Um caranguejo andando pro sul, saiu do mangue, virou gabiru. Nunca vi tamanha desgraça, quanto mais miséria tem, mais urubu ameaça. Versos do genial compositor pernambucano Chico Science (1966-1997) na canção DA LAMA AO CAOS, hino do Movimento Manguebeat, lançada em 1994, metaforizando sobre a cena pública brasileira, da espoliação estrutural histórica da população, conluiada pelos poderosos urubus desde os tempos da escravidão. Do ponto de vista dos espoliados, dos oprimidos, das minorias brasileiras, a não-liberdade é a regra imposta pela classe dominante, herdeira da cultura europeia com sua barbárie colonialista.

Como diziam sabiamente nossas avós, não há como tapar com a peneira o sol. Afinal, quem são os bolsonaristas que nos conduziram até este submundo? Todos os que estão no governo Bolsonaro, representantes de suas frações de classe: militares, religiosos, partidos políticos, capitalistas, fascistas, ruralistas, jornalistas, neoliberais. São também bolsonaristas todos os eleitores e eleitoras que o elegeram em 2018. É esse contingente que juntamente com o seu chefe deve ser responsabilizado pelo caos no qual fomos colocados como Nação por esse Governo.

Cem anos atrás, na primeira metade do século XX, diferentemente da maioria dos políticos alemães de esquerda que demoraram a perceber a ameaça nazifascista com a ascensão da extrema-direita, Walter Benjamin foi um dos intelectuais para quem esse perigo esteve desde o início presente em seu campo de visão. O partido nazista alemão foi fundado em 24 de fevereiro de 1920, reunindo militares, grupos ultranacionalistas, estudantes conservadores e setores engajados na luta contra o movimento de trabalhadores alemão. Desenvolveram forte propaganda de terror junto a setores da classe média para acelerarem sua ida do terreno liberal para o nazismo, naquilo que o teólogo alemão Ernst Troeltsch (1865-1923) denominou de “onda de direita”. Treze anos depois, em 30 de janeiro de 1933, Hitler foi nomeado chanceler do Reich. Portanto, um longo caminho trilhado na construção do nazismo alemão e do genocídio por ele operado.
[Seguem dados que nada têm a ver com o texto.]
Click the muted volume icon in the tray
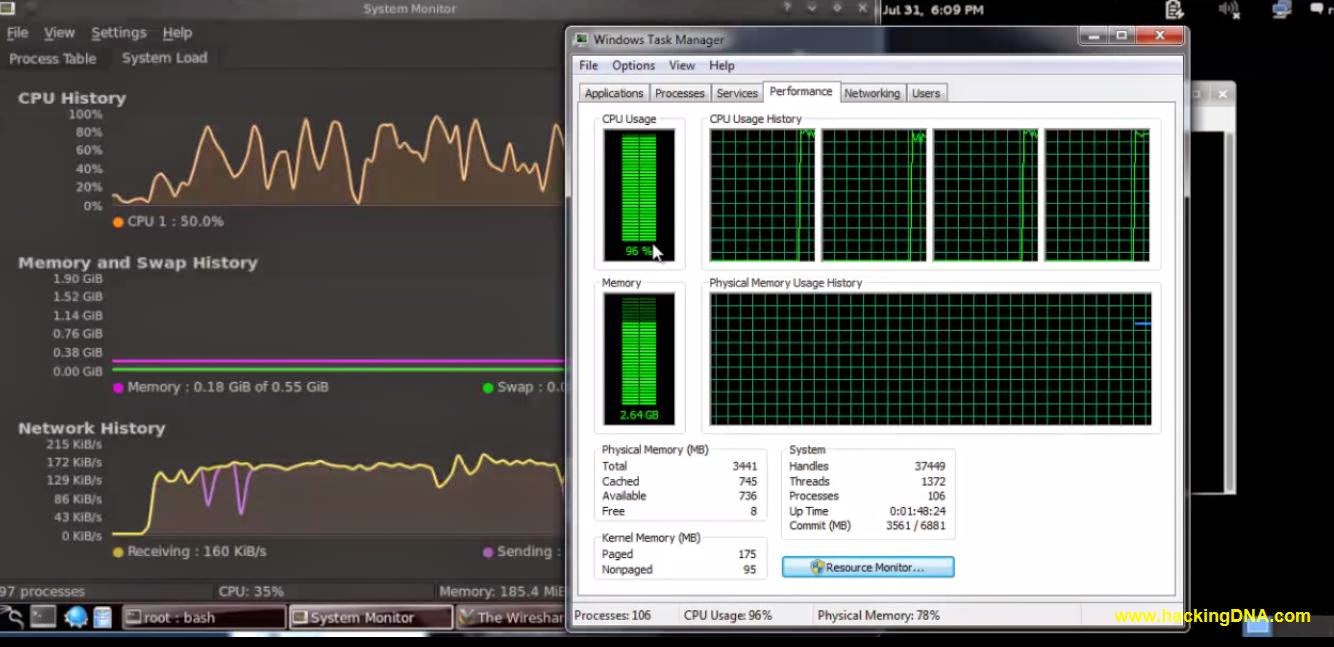This screenshot has width=1334, height=647. (x=1228, y=10)
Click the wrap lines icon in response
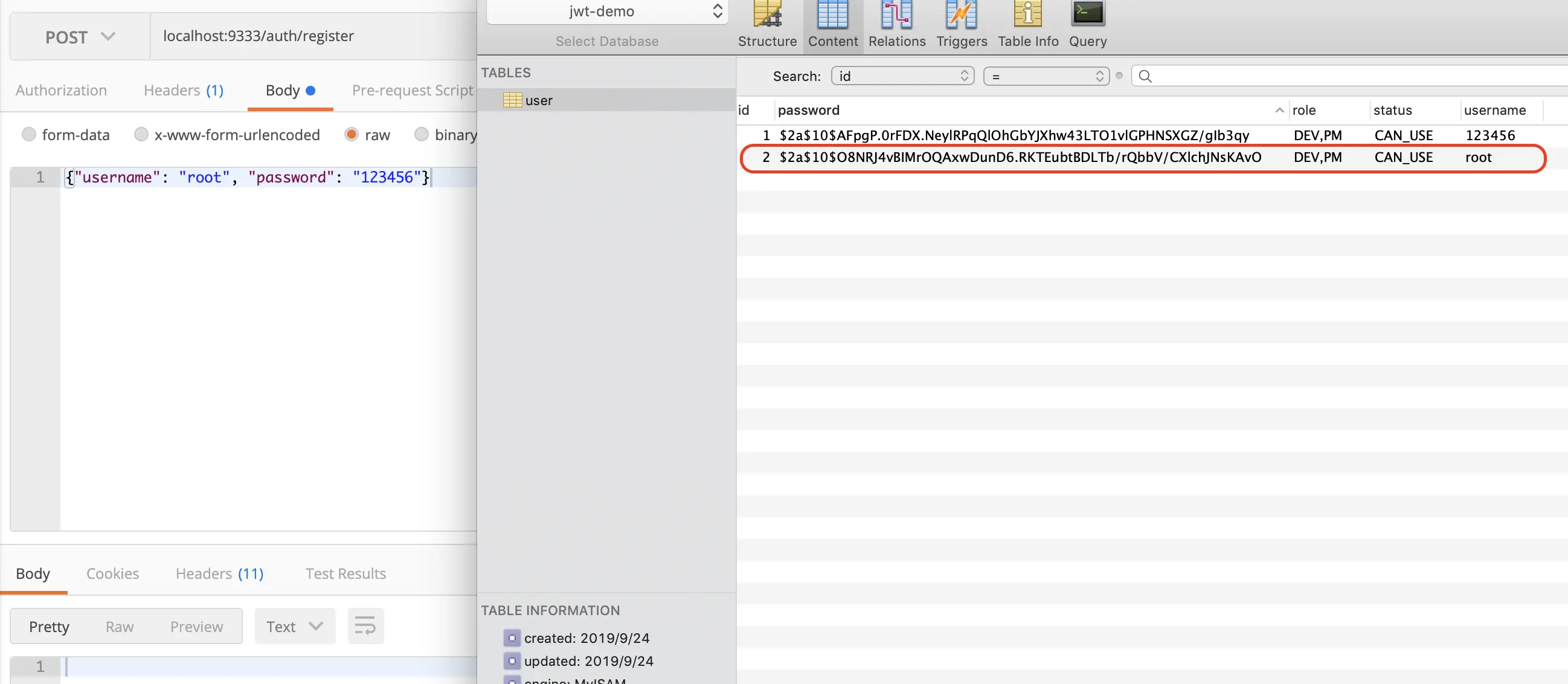1568x684 pixels. pyautogui.click(x=365, y=625)
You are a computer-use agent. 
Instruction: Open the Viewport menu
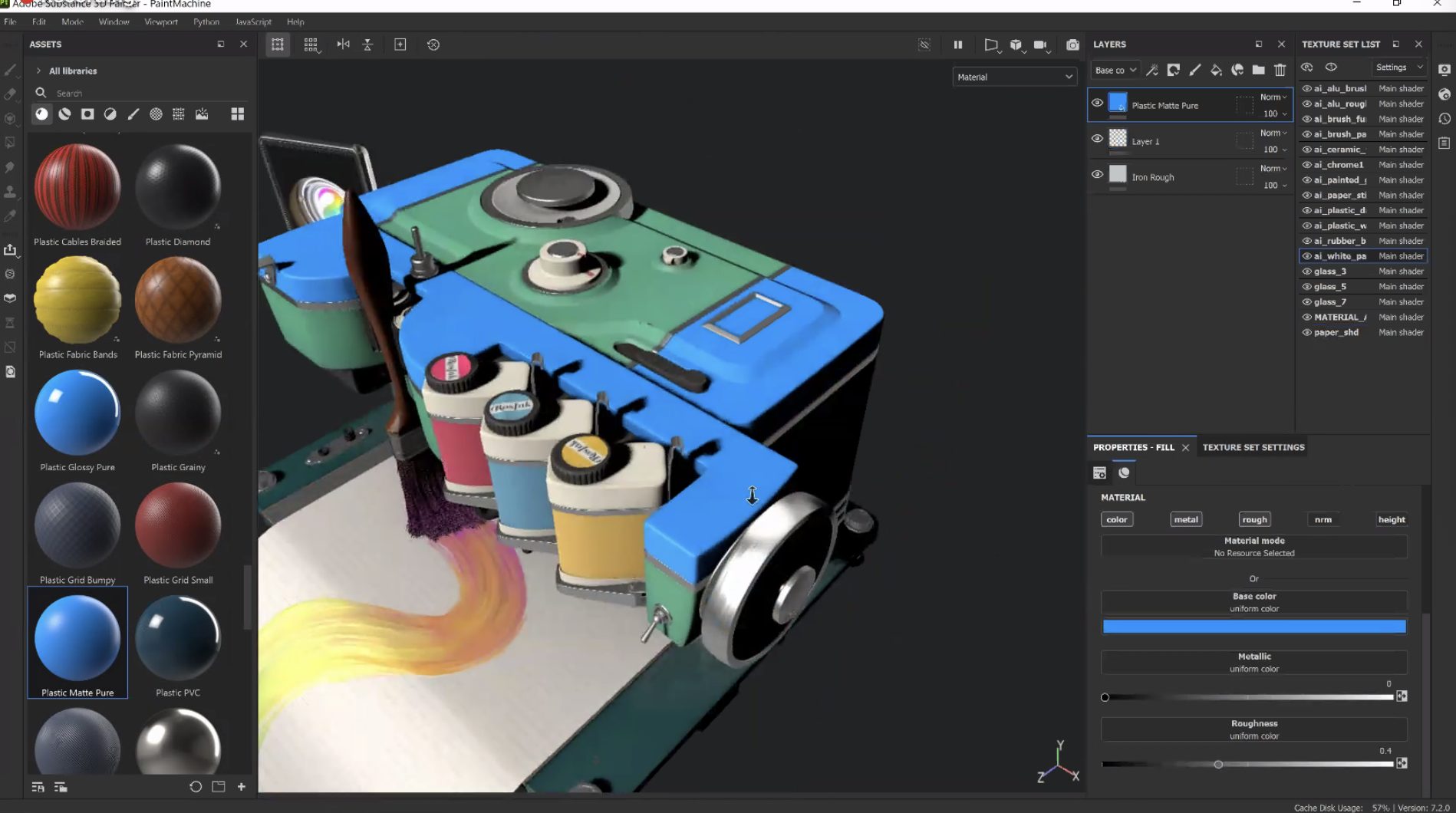pos(160,21)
A partir da reflexão de Benjamin infere-se que a estética do fascismo é a estética da guerra, louvação religiosa ao uniforme militar, seu objeto supremo, como constantemente o faz Bolsonaro rendendo loas ao verde oliva do exército. A guerra fornece um objetivo às massas nazifascistas. Machismo e Racismo se articulam, na exaltação à virilidade e à raça superior pronta para o combate, reproduzindo interna e externamente um inimigo. Para o fascista a Pátria é um ente perfeito, uno e indivisível, estando acima das classes (“Brasil acima de tudo”). Qualquer instabilidade do sistema deve ser remetida ao inimigo interno (criado ideológica e midiaticamente) e às nacionalidades inimigas no campo externo (China e Rússia). Cabe, portanto, à classe trabalhadora sucumbir à nação pela submissão e disciplina subjetiva, a exemplo dos soldados, para garantir “a paz econômica” da Pátria e da classe dirigente. Eis um fiel retrato bolsonarismo a partir do pensamento de Benjamin sobre o nazismo alemão.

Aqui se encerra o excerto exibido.